Hi A.,
You are right. It sounds like your son has gone through a lot and it is affecting him deeply. If, as you say, these are new behaviors, he may be having a lot of feelings about babies and how they affect his life. I have a few very brief suggestions / questions:
RE his dad: Does your son get to see him, and regularly? This is very important to a little guy. If not, do what you can so that his dad knows how essential he is to his son and finds a way to carve out separate time for your son that is special to them, as well as some time with dad's newer family.
"Attitude": Suggest that you see his negative behaviors as having reasons behind them that make sense, and GET HIM SOME HELP. Find a good child social worker / counselor. He could do some play therapy and find an outlet for all of his feelings and slowly sort them out. Maybe some family counseling is in order. If you have a new baby in the house, include him, but realize that he will have reactions to losing some of your attention. This is normal. If you don't / can't do counseling, do some play therapy yourself with little dolls, including a baby, and the two of you talk about having a baby (through the dolls), seeing or missing daddy, etc.

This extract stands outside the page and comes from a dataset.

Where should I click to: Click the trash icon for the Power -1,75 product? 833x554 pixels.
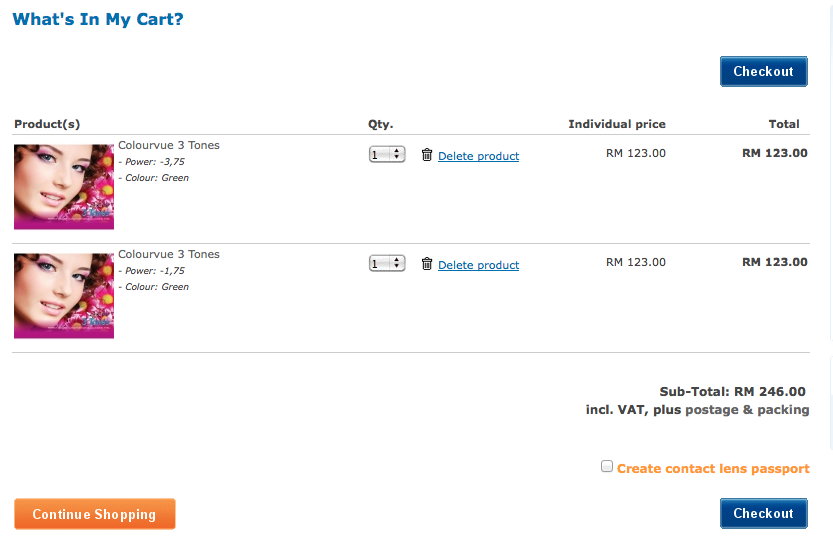tap(427, 264)
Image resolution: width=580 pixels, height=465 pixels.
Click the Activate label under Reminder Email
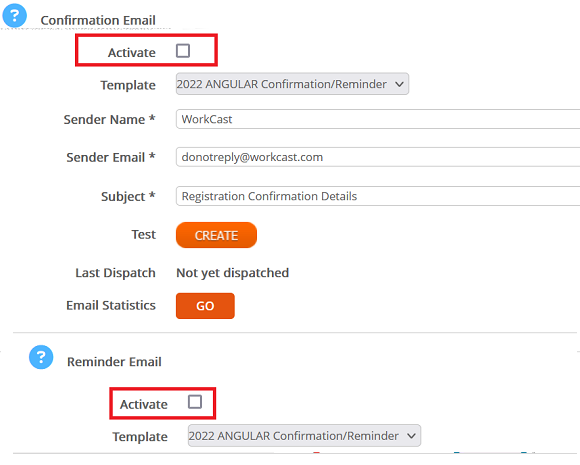click(x=144, y=404)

Try not to react to his behavior (don't know if you do). Sometimes we get mad as parents when our child misbehaves instead of staying calm and non-reactive. Kids need us to love them no matter how they act.
Books: I like books by Louis Bates Ames simply titled YOUR ONE YEAR OLD, YOUR TWO YEAR OLD, etc. Get "YOUR FIVE YEAR OLD" and see what may be normal five year old developmental behaviors vs. real problems. These books are easy to read and not too long.
I am sure you'll get lots of suggestions. Good luck with this and with the new baby.